+++ Data for this exercise +++

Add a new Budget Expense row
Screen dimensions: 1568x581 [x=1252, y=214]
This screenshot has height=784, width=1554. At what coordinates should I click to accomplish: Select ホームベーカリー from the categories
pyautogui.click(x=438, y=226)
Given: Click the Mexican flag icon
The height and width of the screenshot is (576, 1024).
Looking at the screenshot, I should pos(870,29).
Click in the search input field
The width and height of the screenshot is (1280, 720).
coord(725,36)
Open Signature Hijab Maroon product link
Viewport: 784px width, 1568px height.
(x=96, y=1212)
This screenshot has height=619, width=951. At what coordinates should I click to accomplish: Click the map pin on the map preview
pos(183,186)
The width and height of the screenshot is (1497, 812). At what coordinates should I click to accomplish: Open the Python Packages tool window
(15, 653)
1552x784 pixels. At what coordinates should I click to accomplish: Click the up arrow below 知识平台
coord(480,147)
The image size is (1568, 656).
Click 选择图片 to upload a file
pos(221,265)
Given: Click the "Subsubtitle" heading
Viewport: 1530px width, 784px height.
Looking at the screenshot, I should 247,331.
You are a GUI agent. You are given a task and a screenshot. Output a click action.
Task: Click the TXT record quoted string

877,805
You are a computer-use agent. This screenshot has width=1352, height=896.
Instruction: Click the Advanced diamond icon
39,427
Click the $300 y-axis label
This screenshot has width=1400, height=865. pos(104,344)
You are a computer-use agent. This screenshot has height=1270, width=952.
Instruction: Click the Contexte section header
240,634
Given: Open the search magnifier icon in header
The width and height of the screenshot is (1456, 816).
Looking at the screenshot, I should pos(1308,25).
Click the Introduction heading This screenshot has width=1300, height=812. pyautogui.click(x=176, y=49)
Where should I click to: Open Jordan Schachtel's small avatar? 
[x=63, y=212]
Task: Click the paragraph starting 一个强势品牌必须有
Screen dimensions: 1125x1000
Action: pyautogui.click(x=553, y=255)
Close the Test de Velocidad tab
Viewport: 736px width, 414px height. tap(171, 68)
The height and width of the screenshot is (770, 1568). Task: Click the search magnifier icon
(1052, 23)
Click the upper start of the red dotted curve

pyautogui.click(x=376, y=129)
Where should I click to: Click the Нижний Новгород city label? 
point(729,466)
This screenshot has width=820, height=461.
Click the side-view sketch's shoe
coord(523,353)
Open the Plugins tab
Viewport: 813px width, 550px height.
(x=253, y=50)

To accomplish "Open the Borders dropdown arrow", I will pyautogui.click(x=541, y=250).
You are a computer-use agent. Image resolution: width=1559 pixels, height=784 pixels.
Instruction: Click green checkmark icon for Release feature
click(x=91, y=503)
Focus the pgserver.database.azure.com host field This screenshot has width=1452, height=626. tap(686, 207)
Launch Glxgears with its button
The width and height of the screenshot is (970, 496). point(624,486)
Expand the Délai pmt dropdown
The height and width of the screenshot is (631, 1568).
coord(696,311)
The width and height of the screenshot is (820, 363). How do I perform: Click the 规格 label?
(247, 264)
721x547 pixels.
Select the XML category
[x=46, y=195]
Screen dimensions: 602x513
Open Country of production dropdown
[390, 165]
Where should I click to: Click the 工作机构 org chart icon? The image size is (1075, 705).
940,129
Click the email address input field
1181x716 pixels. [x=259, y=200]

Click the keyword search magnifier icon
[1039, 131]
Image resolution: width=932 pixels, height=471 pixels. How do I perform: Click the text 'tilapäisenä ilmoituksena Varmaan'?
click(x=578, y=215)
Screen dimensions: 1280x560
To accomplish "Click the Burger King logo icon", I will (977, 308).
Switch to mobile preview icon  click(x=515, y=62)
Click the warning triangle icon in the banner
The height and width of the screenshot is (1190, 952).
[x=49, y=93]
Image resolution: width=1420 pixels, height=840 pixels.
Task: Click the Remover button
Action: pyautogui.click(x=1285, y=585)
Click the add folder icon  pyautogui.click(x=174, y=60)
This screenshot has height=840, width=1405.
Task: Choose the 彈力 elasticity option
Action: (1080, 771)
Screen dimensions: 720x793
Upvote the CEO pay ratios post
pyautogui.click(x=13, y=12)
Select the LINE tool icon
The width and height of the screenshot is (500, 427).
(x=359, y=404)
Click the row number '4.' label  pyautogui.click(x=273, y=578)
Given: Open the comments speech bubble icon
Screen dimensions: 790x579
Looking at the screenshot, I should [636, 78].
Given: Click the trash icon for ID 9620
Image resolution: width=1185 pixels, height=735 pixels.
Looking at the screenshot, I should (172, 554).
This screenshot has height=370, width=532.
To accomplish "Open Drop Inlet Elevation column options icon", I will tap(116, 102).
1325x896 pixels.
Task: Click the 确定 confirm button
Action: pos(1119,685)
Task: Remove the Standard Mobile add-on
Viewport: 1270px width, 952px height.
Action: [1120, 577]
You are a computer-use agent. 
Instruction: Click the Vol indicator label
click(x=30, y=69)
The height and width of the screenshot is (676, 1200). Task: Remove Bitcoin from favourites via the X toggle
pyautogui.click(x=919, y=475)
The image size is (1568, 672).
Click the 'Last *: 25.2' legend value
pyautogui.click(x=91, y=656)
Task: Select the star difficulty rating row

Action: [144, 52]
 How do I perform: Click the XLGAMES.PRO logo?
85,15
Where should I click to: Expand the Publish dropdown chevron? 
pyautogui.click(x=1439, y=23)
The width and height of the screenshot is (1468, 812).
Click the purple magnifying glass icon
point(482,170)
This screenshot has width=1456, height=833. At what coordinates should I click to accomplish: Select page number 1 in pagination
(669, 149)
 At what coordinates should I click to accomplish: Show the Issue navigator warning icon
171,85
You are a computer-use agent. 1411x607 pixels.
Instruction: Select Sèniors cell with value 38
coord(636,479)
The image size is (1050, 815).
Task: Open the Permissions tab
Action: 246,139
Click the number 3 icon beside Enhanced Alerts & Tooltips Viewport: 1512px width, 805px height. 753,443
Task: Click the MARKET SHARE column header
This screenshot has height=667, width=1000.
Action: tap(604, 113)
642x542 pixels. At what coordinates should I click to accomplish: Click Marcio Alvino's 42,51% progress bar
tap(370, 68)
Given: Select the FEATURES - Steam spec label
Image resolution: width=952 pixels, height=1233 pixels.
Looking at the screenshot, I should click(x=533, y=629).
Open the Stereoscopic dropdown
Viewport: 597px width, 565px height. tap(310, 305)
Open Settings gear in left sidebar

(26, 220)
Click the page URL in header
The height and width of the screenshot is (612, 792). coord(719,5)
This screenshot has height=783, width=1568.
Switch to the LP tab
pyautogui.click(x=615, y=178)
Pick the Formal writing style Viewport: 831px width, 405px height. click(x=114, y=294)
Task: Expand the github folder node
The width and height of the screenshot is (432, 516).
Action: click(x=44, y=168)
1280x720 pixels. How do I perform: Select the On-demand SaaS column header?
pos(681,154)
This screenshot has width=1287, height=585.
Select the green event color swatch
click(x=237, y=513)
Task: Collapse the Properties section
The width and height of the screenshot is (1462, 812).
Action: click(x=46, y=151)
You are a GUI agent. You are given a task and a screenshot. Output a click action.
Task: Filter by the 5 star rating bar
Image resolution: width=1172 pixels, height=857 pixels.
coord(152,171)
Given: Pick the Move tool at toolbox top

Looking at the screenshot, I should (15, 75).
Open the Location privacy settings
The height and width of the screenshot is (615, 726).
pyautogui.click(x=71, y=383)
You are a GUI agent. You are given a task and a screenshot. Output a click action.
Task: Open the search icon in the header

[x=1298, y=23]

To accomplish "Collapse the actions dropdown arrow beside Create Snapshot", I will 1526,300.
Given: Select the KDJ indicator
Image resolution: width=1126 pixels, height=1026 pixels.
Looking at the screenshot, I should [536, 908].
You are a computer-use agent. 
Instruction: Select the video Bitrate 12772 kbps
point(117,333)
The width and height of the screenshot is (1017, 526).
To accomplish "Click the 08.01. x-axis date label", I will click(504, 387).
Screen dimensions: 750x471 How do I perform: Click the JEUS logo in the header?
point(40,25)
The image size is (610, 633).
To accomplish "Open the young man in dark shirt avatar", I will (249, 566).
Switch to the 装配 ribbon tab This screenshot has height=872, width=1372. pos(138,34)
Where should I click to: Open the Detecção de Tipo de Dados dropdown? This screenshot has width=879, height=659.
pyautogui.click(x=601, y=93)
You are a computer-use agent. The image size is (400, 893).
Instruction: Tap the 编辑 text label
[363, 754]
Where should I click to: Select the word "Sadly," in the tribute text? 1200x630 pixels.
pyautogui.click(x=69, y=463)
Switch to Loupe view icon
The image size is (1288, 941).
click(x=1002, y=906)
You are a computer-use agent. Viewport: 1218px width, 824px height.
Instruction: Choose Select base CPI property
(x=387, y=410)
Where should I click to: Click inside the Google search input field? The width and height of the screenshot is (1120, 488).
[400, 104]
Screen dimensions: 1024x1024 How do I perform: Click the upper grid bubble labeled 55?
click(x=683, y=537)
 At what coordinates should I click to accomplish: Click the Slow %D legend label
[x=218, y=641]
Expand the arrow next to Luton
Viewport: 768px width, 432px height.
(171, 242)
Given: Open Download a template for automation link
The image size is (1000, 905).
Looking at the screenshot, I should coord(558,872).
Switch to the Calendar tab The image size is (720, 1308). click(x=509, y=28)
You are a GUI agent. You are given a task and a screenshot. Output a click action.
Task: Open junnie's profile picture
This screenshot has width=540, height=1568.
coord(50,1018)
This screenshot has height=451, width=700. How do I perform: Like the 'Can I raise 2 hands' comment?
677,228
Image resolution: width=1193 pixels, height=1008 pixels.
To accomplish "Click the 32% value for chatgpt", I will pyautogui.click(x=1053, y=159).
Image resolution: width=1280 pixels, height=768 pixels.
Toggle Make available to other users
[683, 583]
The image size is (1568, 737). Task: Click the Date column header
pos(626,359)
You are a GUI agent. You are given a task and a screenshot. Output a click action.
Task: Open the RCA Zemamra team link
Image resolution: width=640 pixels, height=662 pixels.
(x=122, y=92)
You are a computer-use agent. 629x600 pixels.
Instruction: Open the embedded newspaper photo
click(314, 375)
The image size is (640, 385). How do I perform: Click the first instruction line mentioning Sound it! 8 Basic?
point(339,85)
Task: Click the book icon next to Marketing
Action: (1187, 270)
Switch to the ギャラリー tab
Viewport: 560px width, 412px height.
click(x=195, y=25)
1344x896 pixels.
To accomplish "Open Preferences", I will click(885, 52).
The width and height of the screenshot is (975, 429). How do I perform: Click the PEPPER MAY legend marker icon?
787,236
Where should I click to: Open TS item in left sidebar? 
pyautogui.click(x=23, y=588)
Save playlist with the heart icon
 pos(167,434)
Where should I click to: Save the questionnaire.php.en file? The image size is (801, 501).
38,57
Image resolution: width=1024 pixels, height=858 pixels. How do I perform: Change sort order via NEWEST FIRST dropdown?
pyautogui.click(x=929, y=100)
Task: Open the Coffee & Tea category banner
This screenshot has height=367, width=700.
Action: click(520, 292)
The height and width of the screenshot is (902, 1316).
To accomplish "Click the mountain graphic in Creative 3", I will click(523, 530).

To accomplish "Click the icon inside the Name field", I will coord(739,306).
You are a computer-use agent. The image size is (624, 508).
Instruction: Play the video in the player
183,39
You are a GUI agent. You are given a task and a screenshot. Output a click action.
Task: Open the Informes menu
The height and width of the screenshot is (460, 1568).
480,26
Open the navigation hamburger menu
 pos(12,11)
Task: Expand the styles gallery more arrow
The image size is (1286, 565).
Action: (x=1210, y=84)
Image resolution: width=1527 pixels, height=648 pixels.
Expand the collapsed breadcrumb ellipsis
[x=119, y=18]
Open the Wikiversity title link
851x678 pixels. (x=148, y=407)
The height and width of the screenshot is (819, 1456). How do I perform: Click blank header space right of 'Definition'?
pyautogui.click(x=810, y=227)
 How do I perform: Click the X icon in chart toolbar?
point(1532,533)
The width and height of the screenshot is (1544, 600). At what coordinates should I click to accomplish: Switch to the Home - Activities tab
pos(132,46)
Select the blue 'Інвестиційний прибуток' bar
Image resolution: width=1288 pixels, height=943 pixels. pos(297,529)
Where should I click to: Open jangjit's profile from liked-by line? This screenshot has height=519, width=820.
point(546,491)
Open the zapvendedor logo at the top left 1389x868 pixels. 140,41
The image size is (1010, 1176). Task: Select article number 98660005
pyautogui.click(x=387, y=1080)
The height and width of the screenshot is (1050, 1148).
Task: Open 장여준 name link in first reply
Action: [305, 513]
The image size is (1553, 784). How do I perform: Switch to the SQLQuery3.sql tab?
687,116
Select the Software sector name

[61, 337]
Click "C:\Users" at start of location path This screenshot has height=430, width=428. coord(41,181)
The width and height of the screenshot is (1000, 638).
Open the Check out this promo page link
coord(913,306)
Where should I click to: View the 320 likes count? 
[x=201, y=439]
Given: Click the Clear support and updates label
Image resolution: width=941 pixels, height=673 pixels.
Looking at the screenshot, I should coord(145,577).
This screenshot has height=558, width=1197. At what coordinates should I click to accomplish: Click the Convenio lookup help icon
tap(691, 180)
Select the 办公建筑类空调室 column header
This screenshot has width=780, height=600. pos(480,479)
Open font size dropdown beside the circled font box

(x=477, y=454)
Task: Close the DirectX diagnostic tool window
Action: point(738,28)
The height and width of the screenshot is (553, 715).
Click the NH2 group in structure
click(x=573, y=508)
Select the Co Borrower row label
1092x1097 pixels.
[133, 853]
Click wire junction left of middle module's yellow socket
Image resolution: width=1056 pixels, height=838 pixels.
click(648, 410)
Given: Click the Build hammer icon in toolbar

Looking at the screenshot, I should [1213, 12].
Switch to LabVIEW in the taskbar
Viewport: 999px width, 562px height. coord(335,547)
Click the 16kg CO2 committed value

+++

Rewrite everything in the data from the line containing "This screenshot has height=558, width=1197." down to the line containing "Action: point(738,28)", both included, as a JSON list of strings with one string per line. Leave out blank lines.

Response to this exercise:
[
  "This screenshot has height=558, width=1197. At what coordinates should I click to accomplish: Click the Convenio lookup help icon",
  "tap(691, 180)",
  "Select the 办公建筑类空调室 column header",
  "This screenshot has width=780, height=600. pos(480,479)",
  "Open font size dropdown beside the circled font box",
  "(x=477, y=454)",
  "Task: Close the DirectX diagnostic tool window",
  "Action: point(738,28)"
]